CRIMINAL LAW
Supreme Court of Alaska (2022)
Connor Sakati
In McDonald v. State, Department of Corrections, 519 P.3d 345 (Alaska 2022), the supreme court
held that an inmate’s request for a court order that the Parole Board reconsider denying
discretionary parole should be brought as an application for post–conviction relief, not a civil
lawsuit. (Id. at 345). However, the court also held that, instead of dismissing the inmate’s case, the
superior court should convert the lawsuit to the proper application form. (Id.). An inmate became
eligible for discretionary parole, but the Parole Board denied parole for what were, in the inmate’s
view, factors ungrounded in the law. (Id. at 347).
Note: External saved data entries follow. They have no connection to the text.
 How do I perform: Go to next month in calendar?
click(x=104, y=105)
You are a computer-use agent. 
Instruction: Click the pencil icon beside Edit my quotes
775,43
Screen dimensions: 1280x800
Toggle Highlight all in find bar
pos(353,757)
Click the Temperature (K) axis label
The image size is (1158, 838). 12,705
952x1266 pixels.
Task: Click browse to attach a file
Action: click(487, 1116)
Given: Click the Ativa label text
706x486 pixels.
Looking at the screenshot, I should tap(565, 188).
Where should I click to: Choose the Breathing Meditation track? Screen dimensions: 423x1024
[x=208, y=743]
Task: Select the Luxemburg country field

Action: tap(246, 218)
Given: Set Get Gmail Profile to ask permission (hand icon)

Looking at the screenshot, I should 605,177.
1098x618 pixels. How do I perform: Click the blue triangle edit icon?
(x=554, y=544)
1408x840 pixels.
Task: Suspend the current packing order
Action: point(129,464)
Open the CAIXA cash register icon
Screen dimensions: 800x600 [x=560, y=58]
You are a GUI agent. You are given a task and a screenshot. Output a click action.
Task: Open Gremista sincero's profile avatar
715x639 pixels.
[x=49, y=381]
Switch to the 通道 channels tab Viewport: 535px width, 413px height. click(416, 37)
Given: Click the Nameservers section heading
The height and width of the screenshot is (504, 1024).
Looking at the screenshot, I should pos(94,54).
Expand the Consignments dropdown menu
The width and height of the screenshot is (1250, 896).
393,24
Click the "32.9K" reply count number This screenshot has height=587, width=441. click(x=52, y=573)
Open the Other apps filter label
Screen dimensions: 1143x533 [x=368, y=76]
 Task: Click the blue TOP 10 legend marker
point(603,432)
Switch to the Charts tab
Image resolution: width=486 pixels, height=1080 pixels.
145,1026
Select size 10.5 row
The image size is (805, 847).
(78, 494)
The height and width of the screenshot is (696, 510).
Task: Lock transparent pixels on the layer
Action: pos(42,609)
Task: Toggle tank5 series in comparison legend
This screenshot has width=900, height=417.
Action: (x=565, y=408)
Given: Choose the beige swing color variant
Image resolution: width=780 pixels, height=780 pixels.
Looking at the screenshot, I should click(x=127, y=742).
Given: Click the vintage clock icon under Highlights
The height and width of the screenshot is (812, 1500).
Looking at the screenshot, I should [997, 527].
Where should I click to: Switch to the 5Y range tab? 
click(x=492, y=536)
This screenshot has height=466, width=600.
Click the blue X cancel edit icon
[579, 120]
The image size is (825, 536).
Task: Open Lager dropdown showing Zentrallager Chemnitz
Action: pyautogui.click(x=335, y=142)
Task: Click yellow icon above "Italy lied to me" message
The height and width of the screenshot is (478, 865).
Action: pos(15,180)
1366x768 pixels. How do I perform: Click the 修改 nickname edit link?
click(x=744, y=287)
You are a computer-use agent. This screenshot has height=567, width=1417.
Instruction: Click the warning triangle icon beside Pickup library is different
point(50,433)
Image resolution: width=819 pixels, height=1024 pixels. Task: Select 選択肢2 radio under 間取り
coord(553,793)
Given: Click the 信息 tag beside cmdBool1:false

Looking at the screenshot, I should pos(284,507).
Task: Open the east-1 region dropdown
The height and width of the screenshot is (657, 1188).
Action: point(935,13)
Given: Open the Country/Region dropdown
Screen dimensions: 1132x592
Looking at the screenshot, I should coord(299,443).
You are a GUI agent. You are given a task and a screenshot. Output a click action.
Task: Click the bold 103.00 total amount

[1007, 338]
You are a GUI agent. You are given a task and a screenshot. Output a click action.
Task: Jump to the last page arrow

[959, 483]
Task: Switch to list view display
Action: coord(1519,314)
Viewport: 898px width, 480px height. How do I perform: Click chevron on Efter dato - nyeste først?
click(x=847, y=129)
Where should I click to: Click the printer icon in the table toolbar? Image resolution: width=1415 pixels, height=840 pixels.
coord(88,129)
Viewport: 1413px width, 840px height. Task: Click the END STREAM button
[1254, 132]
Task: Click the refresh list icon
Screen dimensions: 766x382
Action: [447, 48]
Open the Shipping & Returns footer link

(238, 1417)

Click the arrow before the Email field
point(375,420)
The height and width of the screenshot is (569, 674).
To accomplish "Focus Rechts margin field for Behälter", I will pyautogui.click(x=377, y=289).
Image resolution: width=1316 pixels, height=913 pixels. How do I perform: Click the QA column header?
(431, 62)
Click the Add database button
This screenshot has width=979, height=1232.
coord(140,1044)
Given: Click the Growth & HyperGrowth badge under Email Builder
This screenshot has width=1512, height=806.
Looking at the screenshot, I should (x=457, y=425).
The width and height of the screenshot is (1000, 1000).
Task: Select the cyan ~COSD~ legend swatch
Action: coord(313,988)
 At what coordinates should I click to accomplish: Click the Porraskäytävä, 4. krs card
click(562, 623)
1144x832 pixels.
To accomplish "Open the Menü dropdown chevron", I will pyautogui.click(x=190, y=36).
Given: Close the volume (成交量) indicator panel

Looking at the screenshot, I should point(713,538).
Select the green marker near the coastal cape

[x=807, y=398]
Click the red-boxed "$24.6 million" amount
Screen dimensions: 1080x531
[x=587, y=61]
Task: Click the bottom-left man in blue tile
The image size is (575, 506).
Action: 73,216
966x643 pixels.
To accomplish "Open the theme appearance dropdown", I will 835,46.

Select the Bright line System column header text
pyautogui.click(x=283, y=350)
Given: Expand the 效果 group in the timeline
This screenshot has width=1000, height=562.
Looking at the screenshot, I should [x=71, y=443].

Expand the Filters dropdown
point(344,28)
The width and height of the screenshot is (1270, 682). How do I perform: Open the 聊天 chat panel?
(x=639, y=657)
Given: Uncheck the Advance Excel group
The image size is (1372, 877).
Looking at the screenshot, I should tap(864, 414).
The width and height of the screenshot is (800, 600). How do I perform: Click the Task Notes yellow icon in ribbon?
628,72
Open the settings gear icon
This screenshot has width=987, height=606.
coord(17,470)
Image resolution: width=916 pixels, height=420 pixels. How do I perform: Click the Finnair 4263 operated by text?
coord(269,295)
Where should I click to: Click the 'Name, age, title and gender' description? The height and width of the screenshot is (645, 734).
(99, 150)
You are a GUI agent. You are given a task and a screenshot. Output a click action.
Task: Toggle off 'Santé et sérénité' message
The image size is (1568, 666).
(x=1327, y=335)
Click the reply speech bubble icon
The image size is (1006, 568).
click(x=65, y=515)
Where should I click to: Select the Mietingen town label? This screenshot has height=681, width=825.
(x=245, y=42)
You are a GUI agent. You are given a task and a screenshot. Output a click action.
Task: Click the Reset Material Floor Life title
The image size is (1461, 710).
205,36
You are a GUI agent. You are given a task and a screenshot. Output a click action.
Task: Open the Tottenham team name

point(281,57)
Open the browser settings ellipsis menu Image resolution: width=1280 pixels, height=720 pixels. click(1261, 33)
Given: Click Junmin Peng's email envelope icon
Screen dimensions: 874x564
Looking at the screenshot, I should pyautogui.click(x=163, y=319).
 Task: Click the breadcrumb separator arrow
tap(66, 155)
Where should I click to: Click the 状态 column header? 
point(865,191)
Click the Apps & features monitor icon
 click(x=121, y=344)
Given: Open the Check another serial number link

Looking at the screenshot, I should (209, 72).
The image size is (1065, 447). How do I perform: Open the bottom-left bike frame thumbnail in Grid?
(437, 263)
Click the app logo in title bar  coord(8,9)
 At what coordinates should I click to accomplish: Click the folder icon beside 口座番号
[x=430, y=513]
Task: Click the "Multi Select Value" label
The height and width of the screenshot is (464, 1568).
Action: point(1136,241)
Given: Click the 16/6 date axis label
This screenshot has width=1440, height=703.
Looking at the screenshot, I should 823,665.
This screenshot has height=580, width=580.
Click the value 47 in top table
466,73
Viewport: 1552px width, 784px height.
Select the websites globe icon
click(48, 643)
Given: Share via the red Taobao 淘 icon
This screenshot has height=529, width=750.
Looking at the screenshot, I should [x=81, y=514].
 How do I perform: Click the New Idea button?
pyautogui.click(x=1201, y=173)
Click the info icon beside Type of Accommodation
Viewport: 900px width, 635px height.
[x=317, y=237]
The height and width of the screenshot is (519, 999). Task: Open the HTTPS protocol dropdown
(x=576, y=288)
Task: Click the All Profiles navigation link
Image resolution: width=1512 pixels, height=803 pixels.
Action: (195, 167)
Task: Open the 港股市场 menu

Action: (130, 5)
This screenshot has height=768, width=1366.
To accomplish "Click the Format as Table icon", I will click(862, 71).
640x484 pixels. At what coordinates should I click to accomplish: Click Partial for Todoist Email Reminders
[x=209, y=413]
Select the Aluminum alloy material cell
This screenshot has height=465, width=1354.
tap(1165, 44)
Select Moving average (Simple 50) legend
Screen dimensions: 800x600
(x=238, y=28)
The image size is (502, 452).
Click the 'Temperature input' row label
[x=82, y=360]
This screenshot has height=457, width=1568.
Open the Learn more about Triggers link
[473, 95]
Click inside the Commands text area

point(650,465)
After the Board denied parole reconsideration
and after the period for filing an application for post–conviction relief had expired, the inmate filed
a civil lawsuit. (Id.). The superior court dismissed the case, agreeing with the Department of
Corrections that, since the inmate argued he was “unlawfully held in custody,” he should have
filed an application for post–conviction relief; the inmate was not challenging his “treatment as a
prisoner” as he had alleged. (Id. at 348). On appeal to the supreme court, the inmate argued that a
state statute includes actions “related to a person’s status or treatment as a prisoner” within the
definition of correctional facility litigation, and that the Board’s incomplete consideration of his
case was similar to physical maltreatment of prisoners. (Id. at 348–49). The supreme court
disagreed that the Board’s decision was like physical mistreatment, which can be the basis for a
separate civil lawsuit. (Id. at 350). Instead, the court determined that a challenge to the Parole
Board’s decision must be brought under an application for postconviction relief; otherwise, an
inmate could utilize looser civil lawsuit rules to circumvent the more stringent post–conviction
relief rules. (Id. at 351). Therefore, the supreme court affirmed the superior court’s decision that
an inmate should bring a request to reconsider discretionary parole denial as a post–conviction
relief application, not a civil lawsuit. (Id. at 345). However, the court also held that, instead of
dismissing the inmate’s case, the superior court should convert the lawsuit to the proper application
form. (Id.).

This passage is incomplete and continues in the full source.